● **DATA TO USE**
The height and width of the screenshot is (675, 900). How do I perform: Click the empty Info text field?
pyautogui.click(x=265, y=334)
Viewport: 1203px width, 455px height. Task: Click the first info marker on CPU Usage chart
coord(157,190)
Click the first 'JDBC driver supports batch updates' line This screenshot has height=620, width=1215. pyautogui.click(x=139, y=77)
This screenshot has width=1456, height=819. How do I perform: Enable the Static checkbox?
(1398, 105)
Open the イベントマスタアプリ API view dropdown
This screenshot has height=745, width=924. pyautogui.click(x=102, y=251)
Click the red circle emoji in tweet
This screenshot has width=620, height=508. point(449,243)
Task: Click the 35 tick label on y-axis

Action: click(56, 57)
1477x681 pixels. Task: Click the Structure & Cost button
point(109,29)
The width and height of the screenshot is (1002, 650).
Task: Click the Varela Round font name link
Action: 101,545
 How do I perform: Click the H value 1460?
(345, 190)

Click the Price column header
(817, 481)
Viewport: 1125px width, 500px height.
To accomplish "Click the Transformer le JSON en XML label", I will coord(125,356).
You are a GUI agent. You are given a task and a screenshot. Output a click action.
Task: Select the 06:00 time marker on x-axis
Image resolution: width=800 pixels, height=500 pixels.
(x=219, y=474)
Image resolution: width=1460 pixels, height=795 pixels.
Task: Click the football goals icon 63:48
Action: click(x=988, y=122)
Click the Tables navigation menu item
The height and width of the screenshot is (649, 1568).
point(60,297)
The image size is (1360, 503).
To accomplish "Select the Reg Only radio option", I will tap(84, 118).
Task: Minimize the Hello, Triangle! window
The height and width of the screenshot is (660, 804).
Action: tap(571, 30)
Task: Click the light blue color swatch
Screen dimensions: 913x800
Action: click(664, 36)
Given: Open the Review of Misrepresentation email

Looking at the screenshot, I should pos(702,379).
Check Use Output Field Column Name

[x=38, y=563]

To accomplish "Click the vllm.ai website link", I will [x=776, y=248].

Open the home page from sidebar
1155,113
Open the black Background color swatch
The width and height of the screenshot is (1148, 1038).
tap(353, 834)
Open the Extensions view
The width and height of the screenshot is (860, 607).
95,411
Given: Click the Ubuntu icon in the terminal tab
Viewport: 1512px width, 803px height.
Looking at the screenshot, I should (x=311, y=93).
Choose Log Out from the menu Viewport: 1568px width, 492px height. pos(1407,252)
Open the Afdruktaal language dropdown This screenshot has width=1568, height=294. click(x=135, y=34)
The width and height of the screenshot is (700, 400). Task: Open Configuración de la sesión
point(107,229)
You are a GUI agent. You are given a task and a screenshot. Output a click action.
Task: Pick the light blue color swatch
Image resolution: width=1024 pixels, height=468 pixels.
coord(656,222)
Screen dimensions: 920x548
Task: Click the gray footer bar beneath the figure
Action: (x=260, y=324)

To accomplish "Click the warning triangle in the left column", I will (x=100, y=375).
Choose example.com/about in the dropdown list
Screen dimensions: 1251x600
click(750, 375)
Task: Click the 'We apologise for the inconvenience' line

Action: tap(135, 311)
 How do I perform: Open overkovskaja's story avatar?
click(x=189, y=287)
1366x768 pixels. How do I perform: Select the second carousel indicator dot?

● **PROBLEM STATEMENT**
Print the records again, exactly as they stand above.

● **SOLVED PROBLEM**
The height and width of the screenshot is (675, 900). How do I perform: Click the empty Info text field?
pyautogui.click(x=265, y=334)
Viewport: 1203px width, 455px height. Task: Click the first info marker on CPU Usage chart
coord(157,190)
Click the first 'JDBC driver supports batch updates' line This screenshot has height=620, width=1215. pyautogui.click(x=139, y=77)
This screenshot has width=1456, height=819. How do I perform: Enable the Static checkbox?
(1398, 105)
Open the イベントマスタアプリ API view dropdown
This screenshot has height=745, width=924. pyautogui.click(x=102, y=251)
Click the red circle emoji in tweet
This screenshot has width=620, height=508. point(449,243)
Task: Click the 35 tick label on y-axis

Action: click(56, 57)
1477x681 pixels. Task: Click the Structure & Cost button
point(109,29)
The width and height of the screenshot is (1002, 650).
Task: Click the Varela Round font name link
Action: 101,545
 How do I perform: Click the H value 1460?
(345, 190)

Click the Price column header
(817, 481)
Viewport: 1125px width, 500px height.
To accomplish "Click the Transformer le JSON en XML label", I will coord(125,356).
You are a GUI agent. You are given a task and a screenshot. Output a click action.
Task: Select the 06:00 time marker on x-axis
Image resolution: width=800 pixels, height=500 pixels.
(x=219, y=474)
Image resolution: width=1460 pixels, height=795 pixels.
Task: Click the football goals icon 63:48
Action: click(x=988, y=122)
Click the Tables navigation menu item
The height and width of the screenshot is (649, 1568).
point(60,297)
The image size is (1360, 503).
To accomplish "Select the Reg Only radio option", I will tap(84, 118).
Task: Minimize the Hello, Triangle! window
The height and width of the screenshot is (660, 804).
Action: tap(571, 30)
Task: Click the light blue color swatch
Screen dimensions: 913x800
Action: click(664, 36)
Given: Open the Review of Misrepresentation email

Looking at the screenshot, I should pos(702,379).
Check Use Output Field Column Name

[x=38, y=563]

To accomplish "Click the vllm.ai website link", I will [x=776, y=248].

Open the home page from sidebar
1155,113
Open the black Background color swatch
The width and height of the screenshot is (1148, 1038).
tap(353, 834)
Open the Extensions view
The width and height of the screenshot is (860, 607).
95,411
Given: Click the Ubuntu icon in the terminal tab
Viewport: 1512px width, 803px height.
Looking at the screenshot, I should (x=311, y=93).
Choose Log Out from the menu Viewport: 1568px width, 492px height. pos(1407,252)
Open the Afdruktaal language dropdown This screenshot has width=1568, height=294. click(x=135, y=34)
The width and height of the screenshot is (700, 400). Task: Open Configuración de la sesión
point(107,229)
You are a GUI agent. You are given a task and a screenshot. Output a click action.
Task: Pick the light blue color swatch
Image resolution: width=1024 pixels, height=468 pixels.
coord(656,222)
Screen dimensions: 920x548
Task: Click the gray footer bar beneath the figure
Action: (x=260, y=324)

To accomplish "Click the warning triangle in the left column", I will (x=100, y=375).
Choose example.com/about in the dropdown list
Screen dimensions: 1251x600
click(750, 375)
Task: Click the 'We apologise for the inconvenience' line

Action: tap(135, 311)
 How do I perform: Open overkovskaja's story avatar?
click(x=189, y=287)
1366x768 pixels. How do I perform: Select the second carousel indicator dot?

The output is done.